■ **Supplied records**:
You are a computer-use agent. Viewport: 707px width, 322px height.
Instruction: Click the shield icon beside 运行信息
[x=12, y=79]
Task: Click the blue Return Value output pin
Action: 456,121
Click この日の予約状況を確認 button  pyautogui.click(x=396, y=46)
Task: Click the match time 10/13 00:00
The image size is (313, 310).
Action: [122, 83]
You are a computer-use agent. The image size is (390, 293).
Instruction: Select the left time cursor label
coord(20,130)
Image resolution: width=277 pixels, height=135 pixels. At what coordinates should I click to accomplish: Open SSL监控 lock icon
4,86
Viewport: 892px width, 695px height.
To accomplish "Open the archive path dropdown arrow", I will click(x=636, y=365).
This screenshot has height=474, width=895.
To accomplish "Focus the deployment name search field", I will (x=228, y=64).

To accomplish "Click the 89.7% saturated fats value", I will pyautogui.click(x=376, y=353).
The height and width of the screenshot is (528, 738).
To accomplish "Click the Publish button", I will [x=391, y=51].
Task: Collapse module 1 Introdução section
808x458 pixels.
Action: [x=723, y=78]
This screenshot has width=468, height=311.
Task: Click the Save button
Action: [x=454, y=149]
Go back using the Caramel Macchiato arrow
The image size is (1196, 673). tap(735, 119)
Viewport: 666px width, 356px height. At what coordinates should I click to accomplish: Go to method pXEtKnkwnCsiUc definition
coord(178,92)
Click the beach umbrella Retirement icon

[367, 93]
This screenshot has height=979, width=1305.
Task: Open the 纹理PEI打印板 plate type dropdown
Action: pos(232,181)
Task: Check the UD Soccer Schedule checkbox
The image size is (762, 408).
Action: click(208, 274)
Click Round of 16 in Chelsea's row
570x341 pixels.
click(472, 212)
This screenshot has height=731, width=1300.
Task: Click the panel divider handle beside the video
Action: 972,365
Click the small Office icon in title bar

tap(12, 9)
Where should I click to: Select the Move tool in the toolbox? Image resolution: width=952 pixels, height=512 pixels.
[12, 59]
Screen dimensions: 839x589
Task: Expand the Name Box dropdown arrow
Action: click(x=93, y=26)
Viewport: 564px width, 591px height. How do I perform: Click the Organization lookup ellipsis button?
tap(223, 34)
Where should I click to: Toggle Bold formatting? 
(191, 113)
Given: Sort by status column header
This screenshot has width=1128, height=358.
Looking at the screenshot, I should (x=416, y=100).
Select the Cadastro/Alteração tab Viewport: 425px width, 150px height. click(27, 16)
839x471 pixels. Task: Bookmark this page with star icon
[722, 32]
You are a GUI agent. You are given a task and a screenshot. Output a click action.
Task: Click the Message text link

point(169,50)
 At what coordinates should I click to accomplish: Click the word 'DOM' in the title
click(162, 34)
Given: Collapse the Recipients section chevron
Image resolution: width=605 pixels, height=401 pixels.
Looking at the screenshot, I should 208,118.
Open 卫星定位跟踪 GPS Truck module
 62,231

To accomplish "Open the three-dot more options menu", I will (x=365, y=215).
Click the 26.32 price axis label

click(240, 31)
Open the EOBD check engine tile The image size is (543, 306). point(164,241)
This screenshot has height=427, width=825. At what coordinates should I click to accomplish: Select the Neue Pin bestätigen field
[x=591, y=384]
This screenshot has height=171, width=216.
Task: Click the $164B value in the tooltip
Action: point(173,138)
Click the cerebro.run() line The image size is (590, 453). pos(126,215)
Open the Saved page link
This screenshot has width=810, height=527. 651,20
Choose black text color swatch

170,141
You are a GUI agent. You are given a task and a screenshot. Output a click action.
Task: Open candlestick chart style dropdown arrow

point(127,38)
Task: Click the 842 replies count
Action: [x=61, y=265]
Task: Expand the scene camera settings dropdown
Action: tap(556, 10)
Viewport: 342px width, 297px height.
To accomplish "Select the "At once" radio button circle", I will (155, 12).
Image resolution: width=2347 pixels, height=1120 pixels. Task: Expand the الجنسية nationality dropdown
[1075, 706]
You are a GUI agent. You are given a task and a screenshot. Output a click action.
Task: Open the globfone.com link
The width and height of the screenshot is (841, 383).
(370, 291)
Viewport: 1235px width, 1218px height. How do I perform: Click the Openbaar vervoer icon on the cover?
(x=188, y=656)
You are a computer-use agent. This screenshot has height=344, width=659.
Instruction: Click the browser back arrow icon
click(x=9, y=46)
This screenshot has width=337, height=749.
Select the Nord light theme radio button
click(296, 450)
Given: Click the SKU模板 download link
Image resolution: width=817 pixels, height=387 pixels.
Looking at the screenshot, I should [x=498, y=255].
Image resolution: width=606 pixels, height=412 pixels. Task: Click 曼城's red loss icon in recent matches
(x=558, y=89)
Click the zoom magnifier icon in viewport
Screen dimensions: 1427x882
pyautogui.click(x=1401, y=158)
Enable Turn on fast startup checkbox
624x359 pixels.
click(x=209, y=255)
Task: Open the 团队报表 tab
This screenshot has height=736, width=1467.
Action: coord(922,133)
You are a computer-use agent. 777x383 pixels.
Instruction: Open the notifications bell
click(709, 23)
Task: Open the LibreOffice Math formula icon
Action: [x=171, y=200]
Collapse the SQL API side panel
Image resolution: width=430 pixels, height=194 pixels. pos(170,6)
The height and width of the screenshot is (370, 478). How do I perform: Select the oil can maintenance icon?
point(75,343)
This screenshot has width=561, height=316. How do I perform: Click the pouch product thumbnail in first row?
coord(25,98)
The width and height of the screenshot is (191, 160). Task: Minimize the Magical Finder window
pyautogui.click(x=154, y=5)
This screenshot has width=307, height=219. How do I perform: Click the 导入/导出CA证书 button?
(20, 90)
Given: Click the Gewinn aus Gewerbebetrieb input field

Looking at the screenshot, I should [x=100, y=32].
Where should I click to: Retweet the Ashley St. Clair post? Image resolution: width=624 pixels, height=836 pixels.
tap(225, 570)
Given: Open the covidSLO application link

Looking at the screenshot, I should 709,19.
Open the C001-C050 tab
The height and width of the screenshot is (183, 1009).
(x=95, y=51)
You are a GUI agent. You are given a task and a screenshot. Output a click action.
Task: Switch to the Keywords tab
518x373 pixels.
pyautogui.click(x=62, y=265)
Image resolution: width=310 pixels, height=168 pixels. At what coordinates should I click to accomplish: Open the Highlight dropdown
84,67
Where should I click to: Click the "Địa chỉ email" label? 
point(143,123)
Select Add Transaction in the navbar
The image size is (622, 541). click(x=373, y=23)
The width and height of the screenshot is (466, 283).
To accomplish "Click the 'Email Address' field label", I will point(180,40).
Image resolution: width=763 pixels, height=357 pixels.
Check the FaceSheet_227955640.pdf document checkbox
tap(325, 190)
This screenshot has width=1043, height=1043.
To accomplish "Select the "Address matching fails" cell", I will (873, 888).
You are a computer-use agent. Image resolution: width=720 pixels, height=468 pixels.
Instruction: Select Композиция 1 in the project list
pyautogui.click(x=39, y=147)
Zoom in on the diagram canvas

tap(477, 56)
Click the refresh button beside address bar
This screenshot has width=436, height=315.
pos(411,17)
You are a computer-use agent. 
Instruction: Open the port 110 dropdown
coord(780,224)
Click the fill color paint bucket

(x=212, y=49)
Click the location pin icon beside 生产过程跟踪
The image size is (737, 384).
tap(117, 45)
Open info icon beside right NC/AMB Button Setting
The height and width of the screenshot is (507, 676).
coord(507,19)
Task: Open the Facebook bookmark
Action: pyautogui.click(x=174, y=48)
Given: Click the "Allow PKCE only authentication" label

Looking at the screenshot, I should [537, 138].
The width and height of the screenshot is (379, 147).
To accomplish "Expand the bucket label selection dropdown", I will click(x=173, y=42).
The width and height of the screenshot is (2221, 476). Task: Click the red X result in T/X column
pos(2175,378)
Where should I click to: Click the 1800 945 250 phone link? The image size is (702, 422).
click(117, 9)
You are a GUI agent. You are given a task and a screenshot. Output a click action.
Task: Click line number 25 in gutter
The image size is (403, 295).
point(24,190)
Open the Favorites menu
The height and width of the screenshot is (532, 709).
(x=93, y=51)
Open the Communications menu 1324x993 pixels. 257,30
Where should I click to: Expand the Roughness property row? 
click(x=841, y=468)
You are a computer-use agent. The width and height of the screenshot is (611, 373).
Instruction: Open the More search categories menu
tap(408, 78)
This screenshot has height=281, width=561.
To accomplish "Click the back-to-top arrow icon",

■ **The problem**: Once you find the line with "Given: Click the Gewinn" above, print it and every line after it up to and including the line with "This screenshot has width=1043, height=1043.", exactly as written and nothing else.

■ **Problem solution**:
Given: Click the Gewinn aus Gewerbebetrieb input field

Looking at the screenshot, I should [x=100, y=32].
Where should I click to: Retweet the Ashley St. Clair post? Image resolution: width=624 pixels, height=836 pixels.
tap(225, 570)
Given: Open the covidSLO application link

Looking at the screenshot, I should 709,19.
Open the C001-C050 tab
The height and width of the screenshot is (183, 1009).
(x=95, y=51)
You are a GUI agent. You are given a task and a screenshot. Output a click action.
Task: Switch to the Keywords tab
518x373 pixels.
pyautogui.click(x=62, y=265)
Image resolution: width=310 pixels, height=168 pixels. At what coordinates should I click to accomplish: Open the Highlight dropdown
84,67
Where should I click to: Click the "Địa chỉ email" label? 
point(143,123)
Select Add Transaction in the navbar
The image size is (622, 541). click(x=373, y=23)
The width and height of the screenshot is (466, 283).
To accomplish "Click the 'Email Address' field label", I will point(180,40).
Image resolution: width=763 pixels, height=357 pixels.
Check the FaceSheet_227955640.pdf document checkbox
tap(325, 190)
This screenshot has width=1043, height=1043.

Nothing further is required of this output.